RDC – Laurent Monsengwo Pasinya : un Dieu, pas de maître
Il est membre du conseil des huit cardinaux chargés de plancher sur les réformes de l’Église et n’a pas sa langue dans sa poche. Pour le Congolais Laurent Monsengwo Pasinya, pas question d’être à la botte du pouvoir politique.
En 2013, il fêtait le cinquantenaire de sa vie sacerdotale. Aujourd’hui, Laurent Monsengwo Pasinya appartient au groupe des huit cardinaux ("C8") choisis par le pape François pour réfléchir aux réformes à entreprendre concernant les finances de l’Église et de la curie romaine.

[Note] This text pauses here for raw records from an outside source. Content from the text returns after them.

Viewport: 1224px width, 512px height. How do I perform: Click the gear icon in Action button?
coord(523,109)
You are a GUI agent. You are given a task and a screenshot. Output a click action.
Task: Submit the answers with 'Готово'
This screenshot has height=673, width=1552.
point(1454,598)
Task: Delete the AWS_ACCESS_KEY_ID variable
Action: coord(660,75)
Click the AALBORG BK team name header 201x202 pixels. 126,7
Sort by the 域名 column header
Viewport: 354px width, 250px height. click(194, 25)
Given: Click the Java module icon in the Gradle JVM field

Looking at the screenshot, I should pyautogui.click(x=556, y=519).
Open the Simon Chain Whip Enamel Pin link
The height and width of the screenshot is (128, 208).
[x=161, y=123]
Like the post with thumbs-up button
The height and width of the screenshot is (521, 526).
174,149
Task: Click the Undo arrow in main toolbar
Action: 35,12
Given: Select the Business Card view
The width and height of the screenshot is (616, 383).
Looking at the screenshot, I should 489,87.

Depuis les années 1990, lorsqu’il dirigeait les travaux de la Conférence nationale souveraine du Zaïre ou qu’il présidait le Parlement de transition, ce cardinal congolais a toujours su se distinguer. À l’époque où il était président de la Conférence épiscopale du Zaïre, Monsengwo Pasinya faisait office de contre-pouvoir. Et ce n’est pas un hasard si c’est lui que le pape a désigné. "Il a un esprit très ouvert tout en étant attaché à la tradition. Et il n’hésite pas à dire ce qu’il pense vraiment", estime l’abbé Donatien Nshole Babula, secrétaire général adjoint de la Conférence épiscopale nationale du Congo (Cenco).
L’archevêque de Kinshasa est le seul Africain à être titulaire d’un doctorat en Écritures saintes.

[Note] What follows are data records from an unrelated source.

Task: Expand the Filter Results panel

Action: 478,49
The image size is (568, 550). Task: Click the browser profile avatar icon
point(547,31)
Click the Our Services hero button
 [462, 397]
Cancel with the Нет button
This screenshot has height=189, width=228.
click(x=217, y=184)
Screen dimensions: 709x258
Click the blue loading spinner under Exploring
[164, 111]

L’archevêque de Kinshasa, seul Africain à être titulaire d’un doctorat en Écritures saintes, s’est toujours imposé comme un fervent défenseur de la justice, la transparence et l’intégrité. Un jour, il a déclaré : "L’Église ne fait pas de cadeaux aux délinquants", se souvient Nshole Babula.

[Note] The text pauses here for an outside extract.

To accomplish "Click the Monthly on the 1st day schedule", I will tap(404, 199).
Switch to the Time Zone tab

Pour le père Joseph Ballong, directeur émérite du service des programmes en français de Radio Vatican destinés à l’Afrique, le choix de Monsengwo Pasinya s’explique par plusieurs raisons. Le pape connaît le cardinal depuis longtemps déjà. Lorsqu’il était encore Mgr Jorge Mario Bergoglio, archevêque de Buenos Aires, il logeait au même endroit que Monsengwo Pasinya chaque fois qu’un conclave se tenait à Rome. Les deux hommes avaient alors pour habitude de prendre le petit déjeuner ensemble. L’année dernière, François l’a chargé de la prédication qui précède le carême. Selon le père Ballong, "le cardinal congolais est un brillant intellectuel, l’un des rares à savoir parler latin. C’est un homme de terrain, à la fois politique et religieux, doté d’un charisme et d’une expérience indéniables. Il a d’abord dirigé un petit diocèse, puis un plus grand, et désormais un archidiocèse".
"Quand le pays va mal, il en souffre beaucoup"
Dans son pays, le cardinal Monsengwo Pasinya ne laisse personne indifférent. Il n’a jamais hésité à dénoncer tout ce qu’il estime inacceptable : la mauvaise gouvernance, les élections mal organisées, la dépravation des moeurs… Il a ainsi critiqué les résultats de l’élection présidentielle de 2011 et a refusé de participer aux concertations nationales organisées à la fin de l’année 2013. "Il a une grande sensibilité politique. Quand le pays va mal, il en souffre beaucoup. C’est un homme intègre qui met sa spiritualité au service de son pays. Ses adversaires le redoutent parce qu’il est déterminé à changer les choses", souligne Philippe Biyoya, professeur de sciences politiques à Lubumbashi et à Kinshasa.
Considéré par certains comme un opposant au pouvoir, le cardinal a toujours tenu à ce que les prêtres de son archidiocèse ne soient pas à la botte du gouvernement. Il n’a pas hésité à muter un prêtre qui vantait les mérites des "cinq chantiers", l’ancien projet de société de Joseph Kabila. À 75 ans, l’archevêque de Kinshasa est resté égal à lui-même. Dans les années 1990, d’aucuns voyaient en lui un candidat à la présidence de la République. "En aucun cas je ne retirerai ma soutane pour endosser un autre rôle", aurait-il rétorqué. À Rome, une rumeur prétend même qu’il aurait eu son mot à dire dans la création des futurs cardinaux.